*** Opening INFORMATION PROVIDED ***

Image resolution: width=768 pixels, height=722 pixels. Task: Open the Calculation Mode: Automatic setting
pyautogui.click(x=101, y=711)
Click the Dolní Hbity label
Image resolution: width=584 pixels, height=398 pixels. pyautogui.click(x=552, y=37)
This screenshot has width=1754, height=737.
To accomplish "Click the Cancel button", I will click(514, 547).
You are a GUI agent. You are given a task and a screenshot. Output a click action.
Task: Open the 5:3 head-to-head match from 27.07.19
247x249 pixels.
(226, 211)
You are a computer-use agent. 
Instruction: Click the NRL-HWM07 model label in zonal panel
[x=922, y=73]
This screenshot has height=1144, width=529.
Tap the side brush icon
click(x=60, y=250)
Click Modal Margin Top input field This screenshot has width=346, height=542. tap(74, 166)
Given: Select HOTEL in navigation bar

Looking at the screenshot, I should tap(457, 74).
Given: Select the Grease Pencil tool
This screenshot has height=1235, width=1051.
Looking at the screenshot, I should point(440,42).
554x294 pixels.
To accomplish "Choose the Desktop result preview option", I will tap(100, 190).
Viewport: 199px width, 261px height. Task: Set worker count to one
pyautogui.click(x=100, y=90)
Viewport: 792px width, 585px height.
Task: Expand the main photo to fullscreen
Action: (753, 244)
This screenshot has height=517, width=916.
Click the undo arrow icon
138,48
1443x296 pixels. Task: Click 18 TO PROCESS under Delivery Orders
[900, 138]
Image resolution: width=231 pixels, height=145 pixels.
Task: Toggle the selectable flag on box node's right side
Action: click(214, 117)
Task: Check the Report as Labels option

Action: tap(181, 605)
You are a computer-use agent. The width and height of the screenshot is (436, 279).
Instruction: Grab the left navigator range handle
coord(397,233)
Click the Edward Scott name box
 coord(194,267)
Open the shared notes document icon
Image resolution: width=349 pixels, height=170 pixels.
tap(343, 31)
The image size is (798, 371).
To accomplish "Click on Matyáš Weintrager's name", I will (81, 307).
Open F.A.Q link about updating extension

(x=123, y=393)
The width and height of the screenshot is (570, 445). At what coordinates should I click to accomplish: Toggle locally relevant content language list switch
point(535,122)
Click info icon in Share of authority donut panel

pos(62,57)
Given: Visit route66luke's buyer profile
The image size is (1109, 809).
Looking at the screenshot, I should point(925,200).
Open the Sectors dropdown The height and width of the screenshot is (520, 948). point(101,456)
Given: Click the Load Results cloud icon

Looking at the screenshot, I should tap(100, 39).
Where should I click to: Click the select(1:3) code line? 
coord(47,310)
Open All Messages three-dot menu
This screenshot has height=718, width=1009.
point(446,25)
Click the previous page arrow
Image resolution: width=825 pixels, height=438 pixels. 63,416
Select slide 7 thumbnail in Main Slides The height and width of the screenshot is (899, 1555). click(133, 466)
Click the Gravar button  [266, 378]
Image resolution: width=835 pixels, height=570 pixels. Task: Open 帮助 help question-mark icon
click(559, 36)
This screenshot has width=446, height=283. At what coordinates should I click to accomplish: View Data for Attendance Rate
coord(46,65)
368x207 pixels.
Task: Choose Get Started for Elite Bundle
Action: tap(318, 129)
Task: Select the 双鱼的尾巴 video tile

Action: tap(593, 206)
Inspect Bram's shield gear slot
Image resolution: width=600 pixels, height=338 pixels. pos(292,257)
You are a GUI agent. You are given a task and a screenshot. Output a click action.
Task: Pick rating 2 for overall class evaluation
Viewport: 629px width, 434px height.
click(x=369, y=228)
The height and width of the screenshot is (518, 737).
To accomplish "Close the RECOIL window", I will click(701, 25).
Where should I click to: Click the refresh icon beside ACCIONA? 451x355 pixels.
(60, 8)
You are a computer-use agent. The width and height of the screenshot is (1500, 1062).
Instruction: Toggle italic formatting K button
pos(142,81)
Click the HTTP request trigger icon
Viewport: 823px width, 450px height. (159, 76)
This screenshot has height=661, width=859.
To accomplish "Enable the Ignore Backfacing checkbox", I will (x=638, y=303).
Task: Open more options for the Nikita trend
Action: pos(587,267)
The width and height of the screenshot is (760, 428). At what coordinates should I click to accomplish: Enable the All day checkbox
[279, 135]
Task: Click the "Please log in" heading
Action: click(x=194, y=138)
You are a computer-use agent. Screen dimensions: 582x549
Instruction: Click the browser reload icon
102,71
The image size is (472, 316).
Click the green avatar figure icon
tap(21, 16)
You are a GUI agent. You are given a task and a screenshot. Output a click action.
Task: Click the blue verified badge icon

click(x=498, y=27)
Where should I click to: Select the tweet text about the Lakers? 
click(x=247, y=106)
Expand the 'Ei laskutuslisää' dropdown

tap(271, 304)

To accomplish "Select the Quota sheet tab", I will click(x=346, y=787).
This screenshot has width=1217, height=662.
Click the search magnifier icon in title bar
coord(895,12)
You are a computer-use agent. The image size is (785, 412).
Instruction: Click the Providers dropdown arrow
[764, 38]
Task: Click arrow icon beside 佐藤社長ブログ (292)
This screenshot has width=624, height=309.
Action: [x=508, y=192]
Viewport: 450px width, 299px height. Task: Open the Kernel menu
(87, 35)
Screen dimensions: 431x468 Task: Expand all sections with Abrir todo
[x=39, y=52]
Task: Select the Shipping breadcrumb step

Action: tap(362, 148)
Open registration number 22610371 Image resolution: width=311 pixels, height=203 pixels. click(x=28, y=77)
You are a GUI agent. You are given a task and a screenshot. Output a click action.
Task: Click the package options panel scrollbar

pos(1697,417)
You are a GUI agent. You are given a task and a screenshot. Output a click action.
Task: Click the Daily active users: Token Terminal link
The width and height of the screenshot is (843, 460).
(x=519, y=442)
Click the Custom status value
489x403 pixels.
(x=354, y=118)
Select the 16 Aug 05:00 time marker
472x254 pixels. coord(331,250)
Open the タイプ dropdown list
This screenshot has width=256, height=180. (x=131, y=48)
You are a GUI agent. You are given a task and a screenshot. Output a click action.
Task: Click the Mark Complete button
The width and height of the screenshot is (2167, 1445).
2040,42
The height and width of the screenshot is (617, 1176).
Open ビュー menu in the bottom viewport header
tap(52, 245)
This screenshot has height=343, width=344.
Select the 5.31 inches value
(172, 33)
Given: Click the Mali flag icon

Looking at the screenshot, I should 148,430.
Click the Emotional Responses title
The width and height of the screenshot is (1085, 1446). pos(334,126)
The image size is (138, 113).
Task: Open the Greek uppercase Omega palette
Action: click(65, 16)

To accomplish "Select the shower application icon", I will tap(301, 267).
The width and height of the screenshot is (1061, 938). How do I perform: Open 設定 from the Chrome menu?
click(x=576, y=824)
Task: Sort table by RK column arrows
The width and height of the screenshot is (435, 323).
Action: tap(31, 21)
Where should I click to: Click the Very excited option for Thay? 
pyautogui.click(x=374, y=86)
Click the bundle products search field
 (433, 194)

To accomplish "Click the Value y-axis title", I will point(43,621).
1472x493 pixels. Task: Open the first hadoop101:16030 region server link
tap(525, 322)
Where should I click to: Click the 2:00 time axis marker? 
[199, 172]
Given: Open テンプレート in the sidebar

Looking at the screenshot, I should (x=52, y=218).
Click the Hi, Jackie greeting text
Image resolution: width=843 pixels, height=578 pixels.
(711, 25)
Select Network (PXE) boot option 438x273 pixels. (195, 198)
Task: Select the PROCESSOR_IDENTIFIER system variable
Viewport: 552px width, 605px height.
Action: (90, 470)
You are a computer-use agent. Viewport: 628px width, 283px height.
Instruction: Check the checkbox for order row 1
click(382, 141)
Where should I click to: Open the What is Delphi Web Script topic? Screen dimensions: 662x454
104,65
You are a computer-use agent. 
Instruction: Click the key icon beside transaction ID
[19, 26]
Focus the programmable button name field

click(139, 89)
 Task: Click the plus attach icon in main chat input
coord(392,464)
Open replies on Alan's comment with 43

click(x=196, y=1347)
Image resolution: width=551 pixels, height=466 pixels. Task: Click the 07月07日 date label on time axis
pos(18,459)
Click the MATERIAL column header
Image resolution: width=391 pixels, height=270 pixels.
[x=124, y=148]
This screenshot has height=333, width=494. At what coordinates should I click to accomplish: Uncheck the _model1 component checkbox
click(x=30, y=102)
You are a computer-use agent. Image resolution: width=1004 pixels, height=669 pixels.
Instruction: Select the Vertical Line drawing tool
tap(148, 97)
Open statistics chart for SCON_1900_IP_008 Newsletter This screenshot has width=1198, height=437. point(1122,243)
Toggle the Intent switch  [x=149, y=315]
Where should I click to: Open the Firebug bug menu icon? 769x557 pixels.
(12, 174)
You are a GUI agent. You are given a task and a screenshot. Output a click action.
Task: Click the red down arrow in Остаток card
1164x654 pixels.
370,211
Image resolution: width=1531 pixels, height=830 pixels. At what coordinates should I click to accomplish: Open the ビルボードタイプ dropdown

*** Closing INFORMATION PROVIDED ***

Copy each line of the data that contains the word "column", leaving the other lines out.

Task: Sort table by RK column arrows
Click the MATERIAL column header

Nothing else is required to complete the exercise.